Ainsi, sont concernées par ce régime, toutes les sociétés mères, personnes morales ou organismes, quelle que soit leur nationalité, qui sont soumises de plein droit ou sur option à l'impôt sur les sociétés au taux normal sur tout ou partie de leur activité. La forme des filiales n'a pas, en principe, d'incidence sur l'application du régime. Sur ce dernier point, l'administration a, toutefois, apporté une restriction à ce champ d'application très large du régime en indiquant que les sociétés de personnes, imposables en vertu de l'article 8 du CGI , ne constituent pas des filiales au sens de ce régime spécial.
Seules les participations satisfaisant aux conditions posées par l'article 145 du CGI entrent dans le champ d'application du régime spécial des sociétés mères et filiales.

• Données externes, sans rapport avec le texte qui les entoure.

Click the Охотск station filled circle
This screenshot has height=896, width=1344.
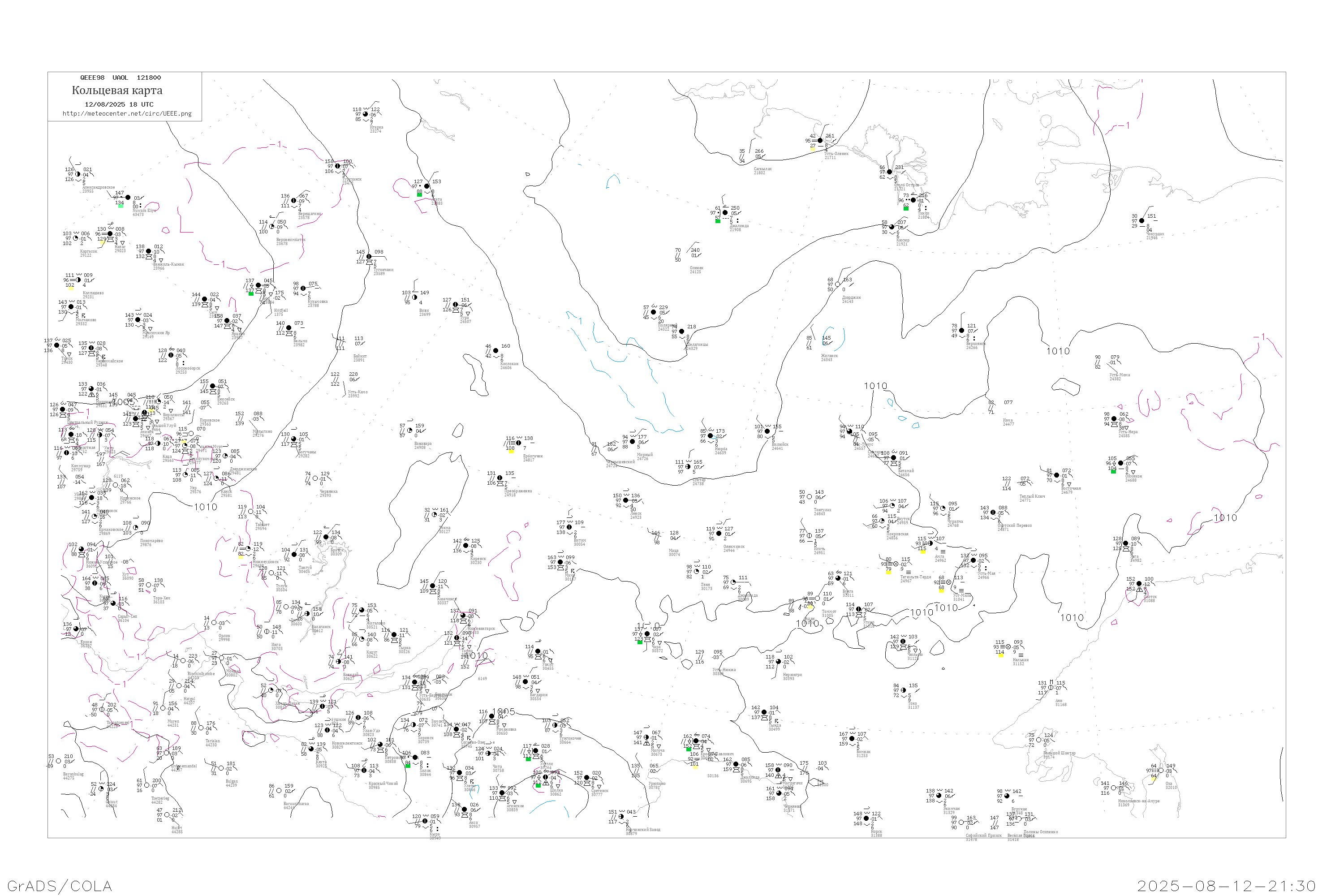pyautogui.click(x=1139, y=584)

Ainsi, pour ouvrir droit à ce régime, les titres de participations détenus par la mère doivent revêtir la forme nominative ou être déposés dans un établissement agréé par l'administration. Ils doivent représenter un pourcentage minimal du capital de la filiale. Ce pourcentage a varié dans le temps. Ainsi, pour la détermination des résultats des exercices clos avant le 31 décembre 2000, le régime fiscal des sociétés mères était réservé aux participations qui représentaient au moins 10 % du capital de la société émettrice, ou dont le prix de revient était au moins égal à 150 millions de francs (22 800 000 euros). Pour la détermination des résultats des exercices clos à compter du 31 décembre 2000, ce pourcentage est fixé à 5 % du capital de la filiale. Attention, cet élargissement du champ d'application du régime de faveur est moins important qu'il n'y paraît au premier abord car, désormais, une société détenant une participation qui représente moins de 5 % du capital de la société émettrice ne peut plus opter pour le régime des sociétés mères, même si son prix de revient est supérieur ou égal à 22, 8 millions d'euros.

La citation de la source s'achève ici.